La sfida elettorale si giocherà, dunque, tra Ouattara e il suo rivale Henri Konan Bédié, presidente del Partito Democratico della Costa d’Avorio (Pdci), all’opposizione, che ha promesso di istituire «un governo di salute pubblica, aperto a tutte le principali sensibilità politiche» del Paese, se verrà eletto alle presidenziali del 31 ottobre 2020. Bédié ha anche definito «illegale» una candidatura di Ouattara per un terzo mandato. In un’intervista a France 24, l’ex presidente ivoriano ha negato che i suoi 86 anni possano costituire uno svantaggio alle prossime presidenziali. Bédié chiede, inoltre, il ritorno nel paese dell’ex presidente Laurent Gbagbo, con il quale ha annunciato di aver raggiunto un accordo per una possibile alleanza elettorale al secondo turno: un’alleanza tra ex presidenti, anche se Laurent Gbagbo non è candidato, a cui si unirebbe anche Guillaume Soro – nonostante la condanna a 20 anni non ha rinunciato alla sua candidatura alle presidenziali, anche se è costretto a vivere all’estero per evitare il carcere – che si è detto d’accordo a fare fronte comune contro una candidatura di Ouattara.
Tuttavia, non è ancora chiaro se Gbagbo, che risiede in Belgio, accetterà la richiesta del proprio partito il Fronte popolare ivoriano di tornare in patria dopo essere stato assolto dall’accusa di crimini di guerra dalla Corte penale internazionale lo scorso anno.
Il cambio generazionale auspicato da Ouattara non ci sarà e saranno ancora i gerontocrati a contendersi il potere in Costa d’Avorio.

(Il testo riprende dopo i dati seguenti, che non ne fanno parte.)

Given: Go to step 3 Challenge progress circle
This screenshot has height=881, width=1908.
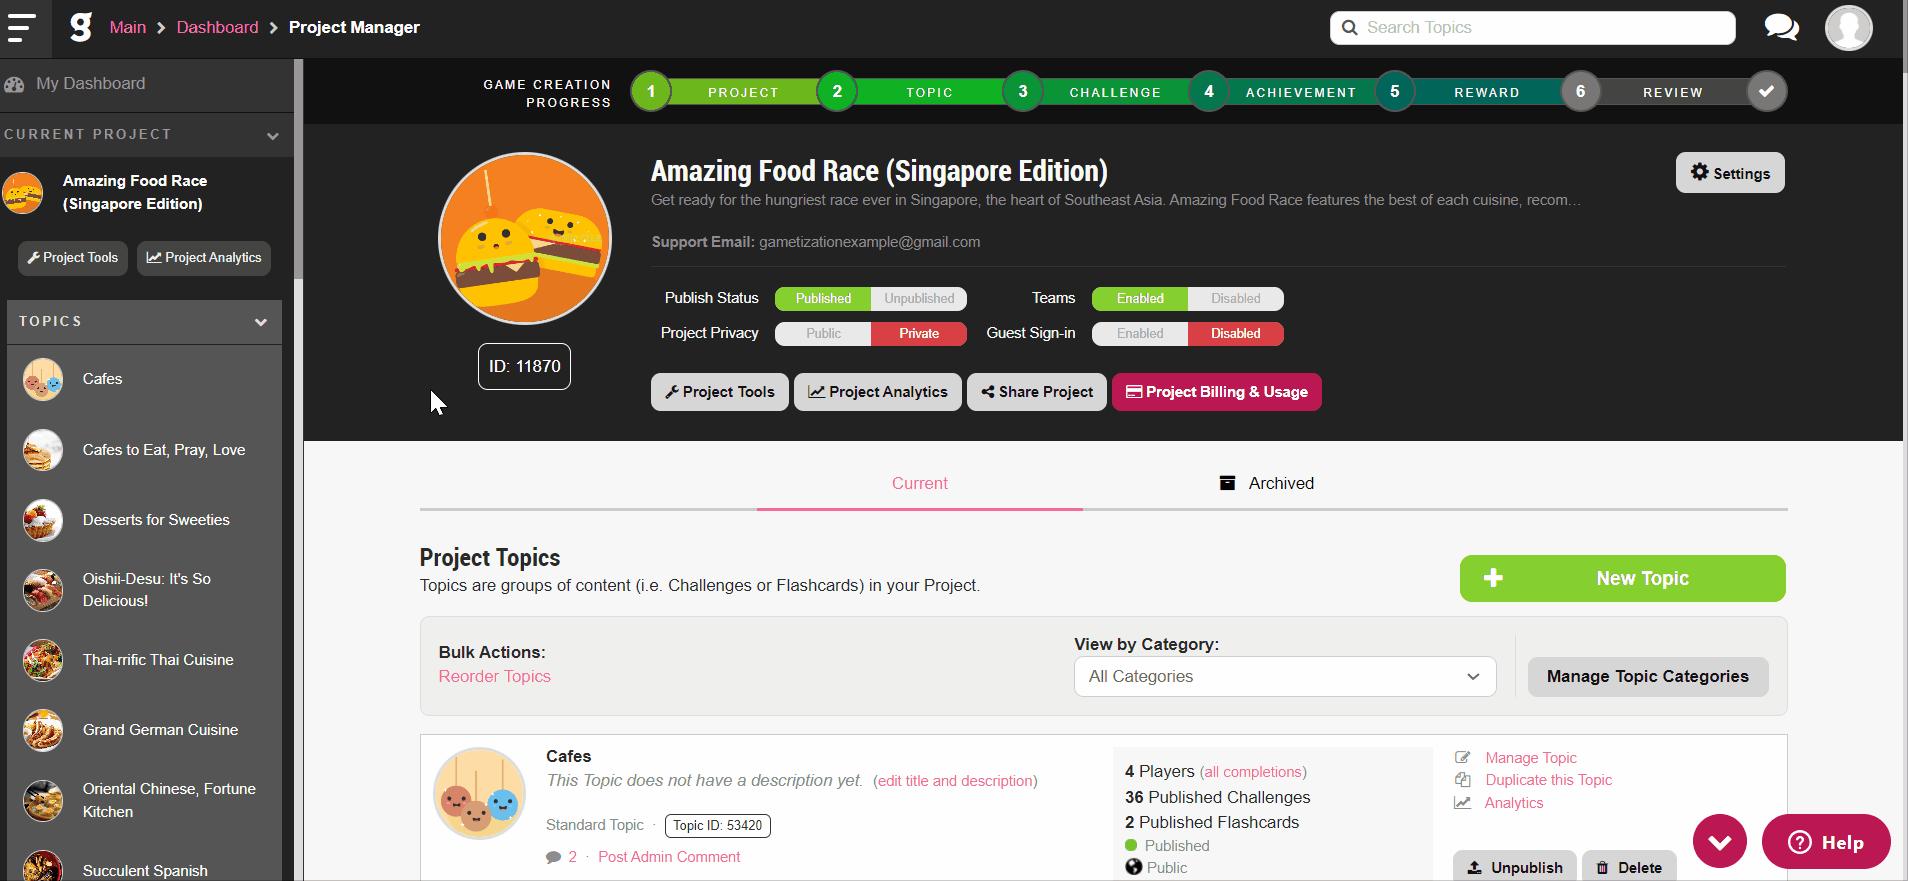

Di sicuro dopo la decisione di Ouattara si scateneranno le polemiche intorno al nodo giuridico se può o meno candidarsi per un terzo mandato. La Costituzione prevede il limite di due mandati. L’opposizione si aggrappa a questo, ed è comprensibile. La maggioranza, invece, sostiene che un terzo mandato sia possibile proprio perché la nuova Costituzione del 2016 ha rinnovato l’intera architettura istituzionale del Paese e non può quindi essere considerata, in continuità, con la precedente. Dunque a livello teorico Ouattara si potrebbe candidare per altri due mandati. Occorre sottolineare che una discussione in punta di diritto, oggi, serve a poco.
Di certo la morte del primo ministro ha, in qualche modo, «fragilizzato» lo scenario politico, oltre ad avere molto indebolito il partito di maggioranza. Per l’Rhdp non vi era altra soluzione che ricandidare il presidente uscente. Non c’è, all’interno del partito, un candidato che avrebbe potuto, sul piano elettorale, offrire adeguate garanzie e che potesse avere un consenso unanime. Ouattara ha un’influenza che nessun altro riesce ad esercitare. Per questo la candidatura di Ouattara è stata la soluzione più semplice per il partito.
Poi ci sono i fantasmi del passato. Il Paese ricorda ancora la crisi del 2010 quando si scatenò una vera e propria guerra civile, ci furono più di 3mila morti. Sono molti gli analisti che non credono che si possa ripresentare uno scenario come quello del 2010, di sicuro ci sarà un inasprimento del clima politico, anche perché un evento traumatico come la morte del primo ministro può portare a conseguenze imprevedibili. Tuttavia, questa, è una crisi tutta interna al partito di governo. Non ci sono, fortunatamente, avversari che possano approfittare della fragilità istituzionale per mettere in atto un colpo di mano. Il Fronte popolare non ha la forza e la capacità di mettere in atto uno scenario di questo tipo. Il partito di Bédié, il Pdci, non ha nel dna questo tipo di soluzione. Nel Paese non ci sono soggetti che possano dare una spallata a un’architettura istituzionale seppur fragilizzata. E poi non c’è il contesto internazionale.
Questa fragilità e debolezza non può pesare su un Paese che deve tornare a crescere e che ha bisogno solo di stabilità. La Costa d’Avorio non può perdersi in alchimie politiche, sono necessarie soluzioni economiche che possano risollevarla dalla crisi e farla tornare ad essere la locomotiva dell’Africa Occidentale.